● AIM OF THE EXERCISE
Across the records that follow, give the number of lines containing the word "info" and nothing else.

● DATA SHOWN
———

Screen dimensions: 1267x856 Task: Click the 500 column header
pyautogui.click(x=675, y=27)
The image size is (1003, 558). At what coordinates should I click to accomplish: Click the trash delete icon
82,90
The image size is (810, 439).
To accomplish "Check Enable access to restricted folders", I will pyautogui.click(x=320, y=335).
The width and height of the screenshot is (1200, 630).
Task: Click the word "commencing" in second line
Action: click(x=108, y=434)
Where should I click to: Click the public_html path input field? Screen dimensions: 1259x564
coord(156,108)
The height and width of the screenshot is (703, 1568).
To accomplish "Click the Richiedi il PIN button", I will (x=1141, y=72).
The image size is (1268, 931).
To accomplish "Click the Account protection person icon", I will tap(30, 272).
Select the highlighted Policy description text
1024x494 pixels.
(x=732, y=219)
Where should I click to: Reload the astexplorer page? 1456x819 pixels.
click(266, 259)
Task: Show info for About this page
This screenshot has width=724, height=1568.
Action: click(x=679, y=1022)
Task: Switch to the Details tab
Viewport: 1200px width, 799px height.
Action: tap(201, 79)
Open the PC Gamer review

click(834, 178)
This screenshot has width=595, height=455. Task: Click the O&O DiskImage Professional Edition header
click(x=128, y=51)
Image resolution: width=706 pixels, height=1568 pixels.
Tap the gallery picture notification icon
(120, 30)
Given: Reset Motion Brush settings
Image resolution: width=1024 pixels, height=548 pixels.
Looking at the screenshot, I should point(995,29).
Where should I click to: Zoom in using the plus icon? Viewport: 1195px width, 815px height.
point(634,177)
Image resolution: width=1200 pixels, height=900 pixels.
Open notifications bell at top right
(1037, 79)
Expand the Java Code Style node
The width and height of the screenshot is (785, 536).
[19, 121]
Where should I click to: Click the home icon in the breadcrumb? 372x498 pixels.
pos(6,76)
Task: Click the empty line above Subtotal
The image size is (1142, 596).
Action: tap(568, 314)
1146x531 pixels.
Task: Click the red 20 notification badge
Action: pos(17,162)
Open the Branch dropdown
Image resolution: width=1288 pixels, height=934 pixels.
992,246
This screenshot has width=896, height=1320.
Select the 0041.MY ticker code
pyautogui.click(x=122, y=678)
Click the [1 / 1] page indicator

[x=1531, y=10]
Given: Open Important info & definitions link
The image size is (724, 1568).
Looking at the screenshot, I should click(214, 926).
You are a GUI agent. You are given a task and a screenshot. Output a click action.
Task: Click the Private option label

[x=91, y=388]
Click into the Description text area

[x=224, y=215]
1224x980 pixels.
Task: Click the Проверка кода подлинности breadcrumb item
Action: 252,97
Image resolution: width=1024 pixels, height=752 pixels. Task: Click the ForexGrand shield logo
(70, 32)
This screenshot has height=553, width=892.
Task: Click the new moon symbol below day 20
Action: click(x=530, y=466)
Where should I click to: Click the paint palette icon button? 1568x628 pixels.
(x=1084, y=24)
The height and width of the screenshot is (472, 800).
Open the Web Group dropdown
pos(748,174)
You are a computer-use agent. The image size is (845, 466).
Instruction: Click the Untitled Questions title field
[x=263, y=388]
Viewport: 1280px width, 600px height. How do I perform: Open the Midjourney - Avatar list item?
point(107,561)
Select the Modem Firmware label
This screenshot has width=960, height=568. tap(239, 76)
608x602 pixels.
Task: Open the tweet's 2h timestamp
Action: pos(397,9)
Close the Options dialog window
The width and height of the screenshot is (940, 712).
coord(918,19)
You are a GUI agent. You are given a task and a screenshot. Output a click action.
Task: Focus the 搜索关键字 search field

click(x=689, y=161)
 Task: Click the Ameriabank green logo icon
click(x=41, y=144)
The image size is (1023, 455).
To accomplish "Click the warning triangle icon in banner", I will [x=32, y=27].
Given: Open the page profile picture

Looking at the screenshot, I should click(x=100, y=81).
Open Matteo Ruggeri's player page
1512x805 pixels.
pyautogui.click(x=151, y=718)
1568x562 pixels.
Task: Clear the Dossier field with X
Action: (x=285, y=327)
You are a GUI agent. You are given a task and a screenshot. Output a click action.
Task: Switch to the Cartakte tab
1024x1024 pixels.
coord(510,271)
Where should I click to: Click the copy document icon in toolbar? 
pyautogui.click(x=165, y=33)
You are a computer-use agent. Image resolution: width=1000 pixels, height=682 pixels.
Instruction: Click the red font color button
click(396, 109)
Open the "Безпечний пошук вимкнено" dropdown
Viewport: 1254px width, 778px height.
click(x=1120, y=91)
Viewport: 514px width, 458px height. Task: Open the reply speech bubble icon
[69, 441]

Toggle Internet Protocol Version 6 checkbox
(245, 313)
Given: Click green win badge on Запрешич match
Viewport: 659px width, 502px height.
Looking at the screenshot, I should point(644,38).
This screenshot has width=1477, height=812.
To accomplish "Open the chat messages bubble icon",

———

● ANSWER
2